I could not agree more. At present, in other words, voters may vote for only one council member and the mayoral candidate.
It is therefore no wonder that so few people now have an interest in voting — why bother?
The irony of Tarris Woods, David Miller and Leon Phillips insisting that public housing projects be rebuilt to preserve District 1 for minority representation is that Galveston had African-American and Latino representatives on the city council from the 1960s under the former “seven at-large seats” system.
How and why did the former system work to provide diversity? Council and mayoral elections formerly drew 10,000 to 12,000 voters — and with a great deal of enthusiasm.
All mayoral and city council candidates ran at large, and it was not unusual to have between 20 and 24 candidates file for the city council.
Minorities could “single shot” their candidates, thus providing greater proportionate numbers for their choices.

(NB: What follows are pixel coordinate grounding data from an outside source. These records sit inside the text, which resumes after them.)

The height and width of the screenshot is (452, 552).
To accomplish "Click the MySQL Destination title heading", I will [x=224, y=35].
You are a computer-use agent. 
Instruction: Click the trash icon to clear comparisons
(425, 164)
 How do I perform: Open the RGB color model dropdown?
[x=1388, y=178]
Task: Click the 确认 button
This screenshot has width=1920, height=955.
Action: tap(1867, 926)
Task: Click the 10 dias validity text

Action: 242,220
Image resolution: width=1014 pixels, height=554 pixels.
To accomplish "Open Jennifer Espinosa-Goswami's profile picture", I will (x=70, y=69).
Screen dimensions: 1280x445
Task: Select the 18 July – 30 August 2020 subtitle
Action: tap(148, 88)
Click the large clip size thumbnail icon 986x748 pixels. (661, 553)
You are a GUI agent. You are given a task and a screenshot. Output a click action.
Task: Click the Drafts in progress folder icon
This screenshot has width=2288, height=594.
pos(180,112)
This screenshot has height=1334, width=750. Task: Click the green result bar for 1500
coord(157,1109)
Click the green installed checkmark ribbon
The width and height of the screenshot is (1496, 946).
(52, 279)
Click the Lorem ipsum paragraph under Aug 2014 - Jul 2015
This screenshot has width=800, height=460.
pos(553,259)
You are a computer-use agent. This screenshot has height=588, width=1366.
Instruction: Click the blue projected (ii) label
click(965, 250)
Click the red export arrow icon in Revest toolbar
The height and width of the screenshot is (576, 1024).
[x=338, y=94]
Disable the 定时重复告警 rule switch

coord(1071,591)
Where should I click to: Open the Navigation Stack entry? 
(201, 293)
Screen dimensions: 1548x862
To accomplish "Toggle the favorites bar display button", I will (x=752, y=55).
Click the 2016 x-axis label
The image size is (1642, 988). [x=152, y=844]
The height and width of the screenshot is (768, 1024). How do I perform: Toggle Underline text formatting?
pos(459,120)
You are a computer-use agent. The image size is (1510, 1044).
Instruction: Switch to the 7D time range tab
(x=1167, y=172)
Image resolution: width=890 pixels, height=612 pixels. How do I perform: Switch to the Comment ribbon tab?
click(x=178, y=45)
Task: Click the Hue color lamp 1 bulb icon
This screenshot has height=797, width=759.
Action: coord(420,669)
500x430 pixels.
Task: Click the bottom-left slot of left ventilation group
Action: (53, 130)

To understand this concept, one only has to review “cumulative voting” — it is quite simple to grasp.
On occasions, there were runoffs with four or six, or as many as 12, candidates. The mayor pro-tem was selected after the election by the city council on the basis of which council member had received the largest number of votes. (When I was on the city council in the early 1970s, I won the mayor pro-tem’s position for being top vote-getter in 1975.)
Among the first minorities, T.D. Armstrong and the Rev. David Harris — both African-Americans — served on the council in the 1960s and 1970s respectively.
Paul Quintero was the first Latino to win a city council seat, in 1973.
It was that year also when Harris won the mayor pro-tem designation with the largest amount of votes cast.
In summary, an at-large system did and will result in diverse representation.
Doug McLeod spent 14 years, from 1969-1983, in elected office in Galveston and is also a former school board president and three-term state legislator.